At mile 802, on the way up to Pinchot Pass, we came to a crossing that took my breath away. It consisted of a waterfall with a narrow crossing point under it. Below the crossing was a 50-foot drop-off into a larger river below. The current was raging and you could not see the bottom of the water. As I watched a couple of people struggling through the crossing from the other side, it was clear that the water was at least thigh-high. One slip would most certainly send you over the 50-foot edge.
Darren and I discussed our options. We knew that there were other notorious crossings ahead, and even if we made it through this one, how would those be with the increased water levels? It was then that we reluctantly decided to turn back. We had promised our family that we would not take any unnecessary risks and we did not feel comfortable continuing.

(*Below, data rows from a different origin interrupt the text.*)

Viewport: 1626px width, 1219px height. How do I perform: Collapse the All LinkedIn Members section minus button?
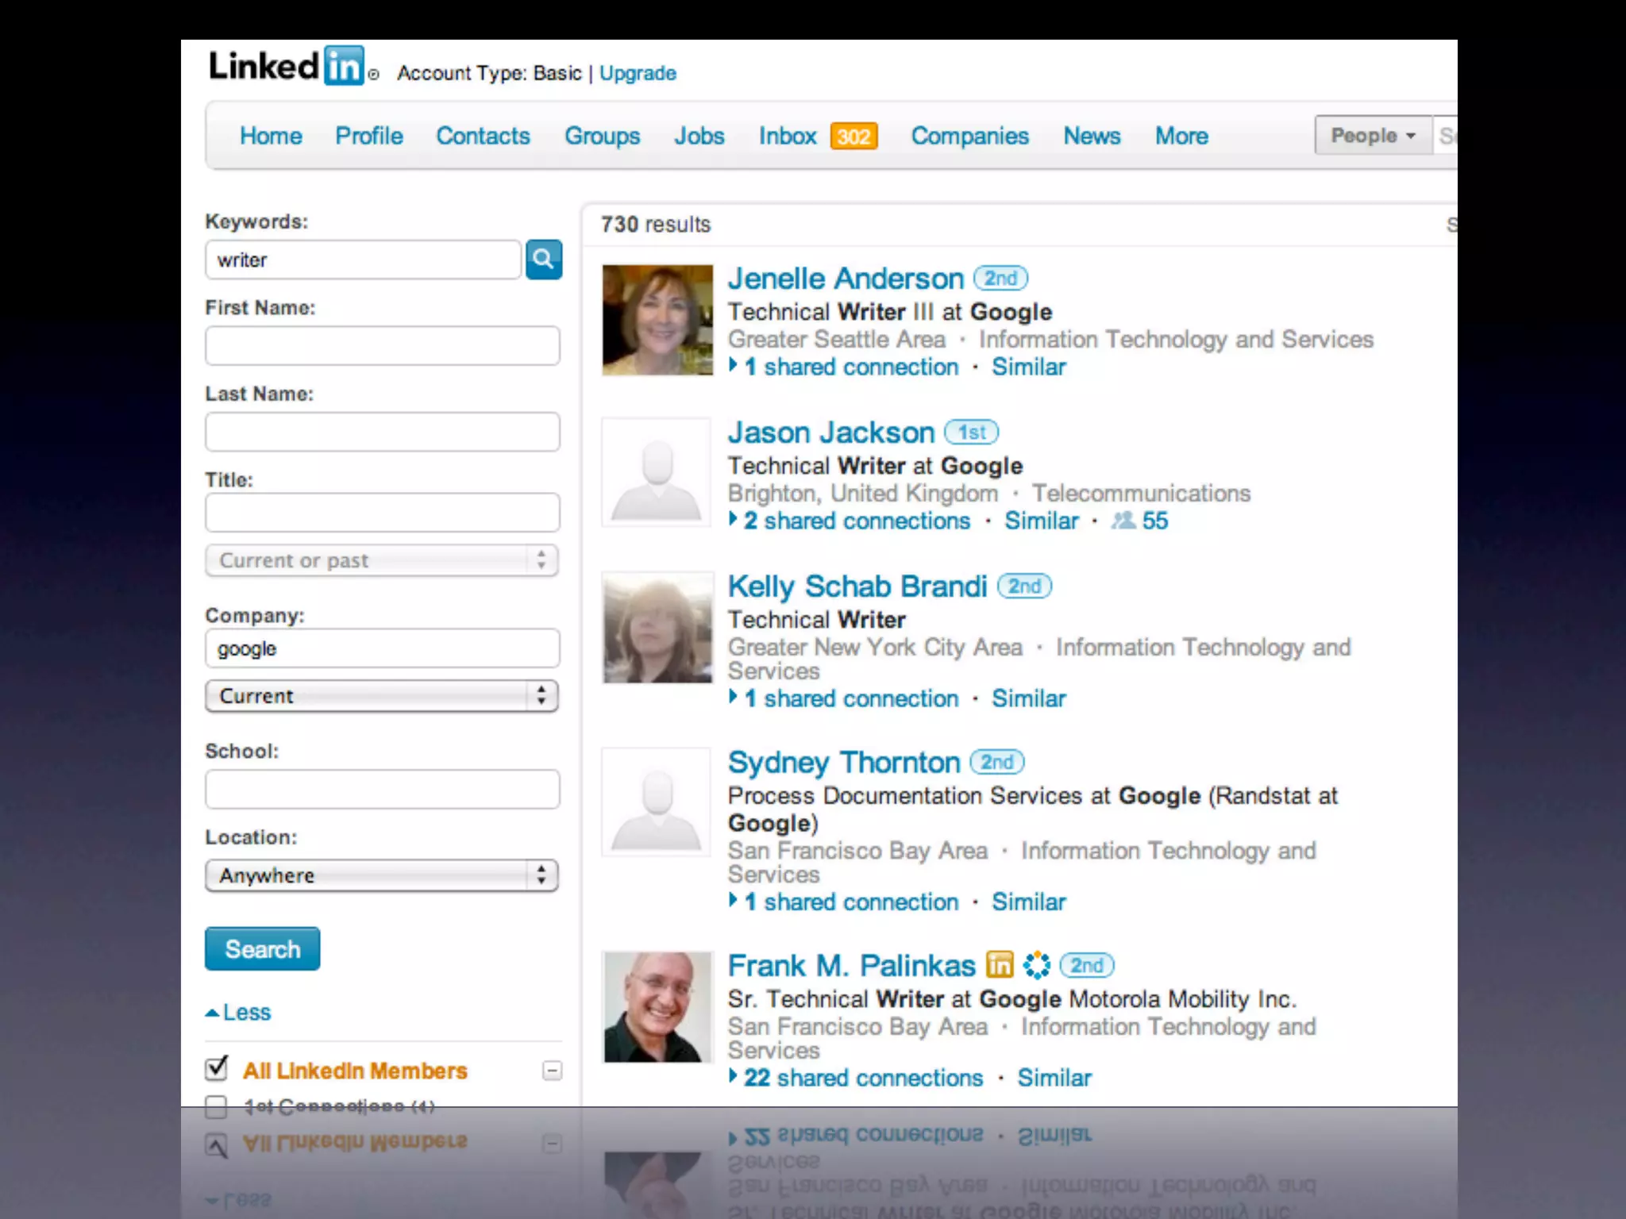point(552,1071)
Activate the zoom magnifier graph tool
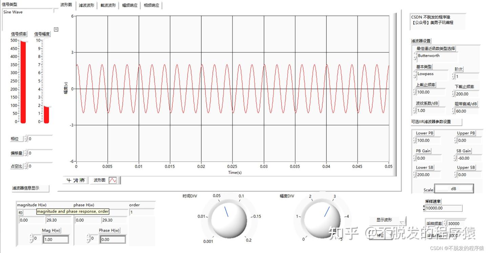This screenshot has height=253, width=488. (x=76, y=180)
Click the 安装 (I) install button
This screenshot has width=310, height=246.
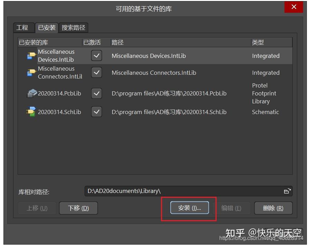(x=189, y=208)
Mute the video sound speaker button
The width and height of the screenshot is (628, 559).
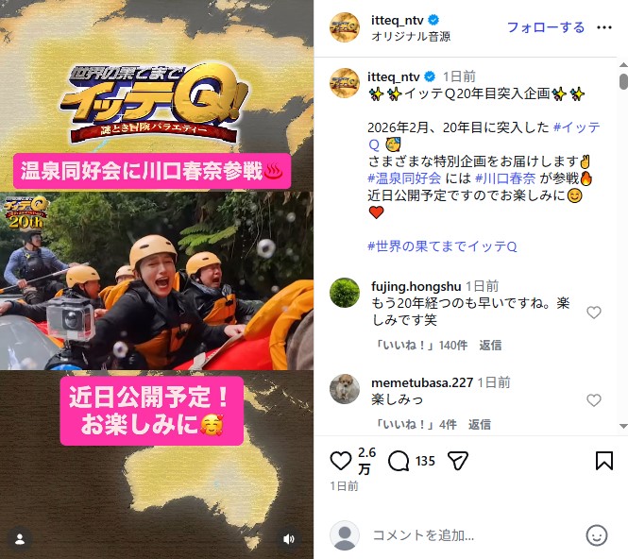pos(289,539)
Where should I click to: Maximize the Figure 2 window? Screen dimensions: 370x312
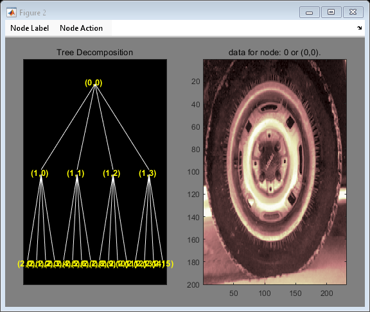[331, 12]
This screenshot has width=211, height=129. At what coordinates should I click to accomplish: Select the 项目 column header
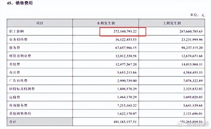(x=39, y=23)
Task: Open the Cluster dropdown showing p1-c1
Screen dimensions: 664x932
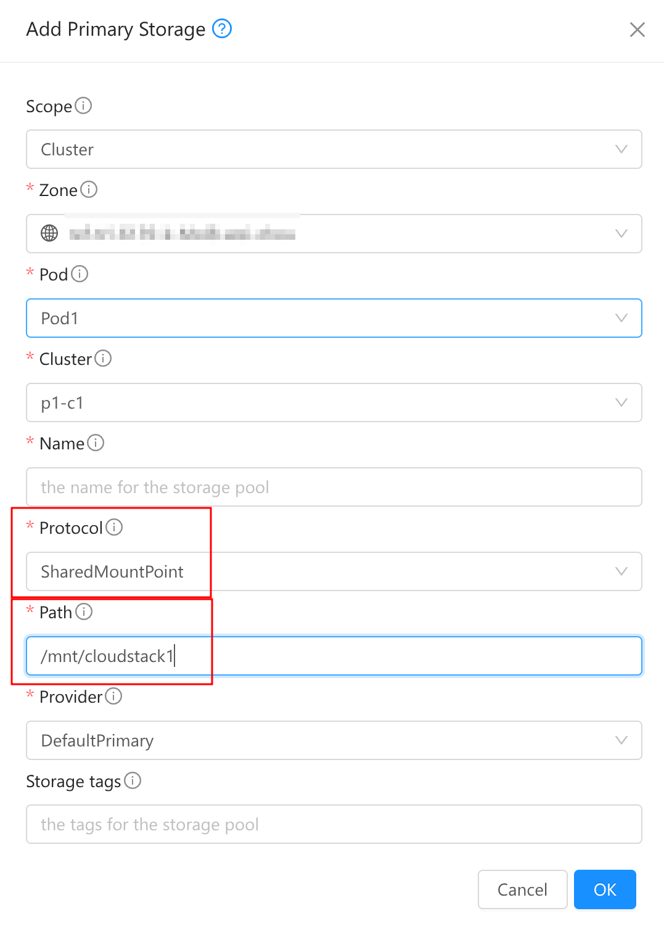Action: 621,403
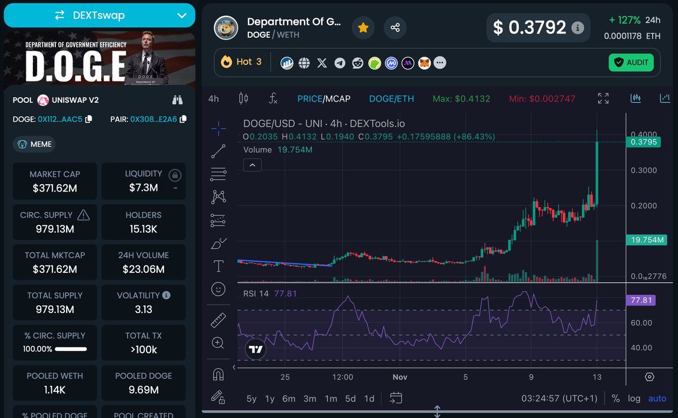Expand the more links ellipsis menu
The height and width of the screenshot is (418, 678).
point(440,63)
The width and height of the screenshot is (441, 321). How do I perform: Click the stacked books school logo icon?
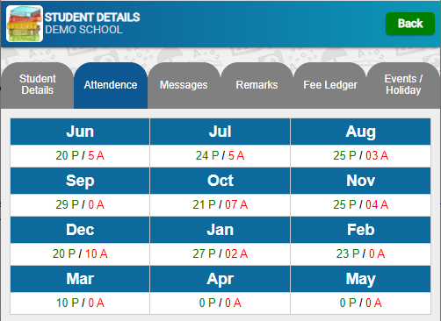(x=25, y=24)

Back at mile 800 was an intersection with a trail that ended in Kings Canyon National Park, and we began a 15-mile walk to that trailhead, ending mid-morning the next day. We had no idea how we would get a ride out of Kings Canyon but we knew that the trailhead was a popular place, so we hoped for a miracle. And we found a true angel to help us. We were at the trailhead parking lot for no more than 15 minutes before a gentleman approached us and asked if we were waiting for a ride. It turned out he was the pastor of a church in Fresno and he had come back to retrieve his car that he had left while on a few days’ hike north of us. He gladly drove us to Fresno (100 miles), repeatedly refusing our offers to pay for his gas. What a miracle when we needed it!
In Fresno we reviewed our options. Even though we had left the trail, we wanted to continue hiking to Canada. After looking at the weather, snow levels, and logistics, we decided to skip 290 trail miles forward to South Lake Tahoe, bypassing the rest of the high Sierra passes and snow melt. Our hope is that we can make good time toward Canada and then “flip” back to complete the section we missed at a later date, either later this year or at another time.
By a combination of train and buses, it was an easy six-hour trip between Fresno and South Lake Tahoe. Now, preparing for our reentry, we are looking forward to getting back on the trail at mile 1090 and experiencing the PCT again.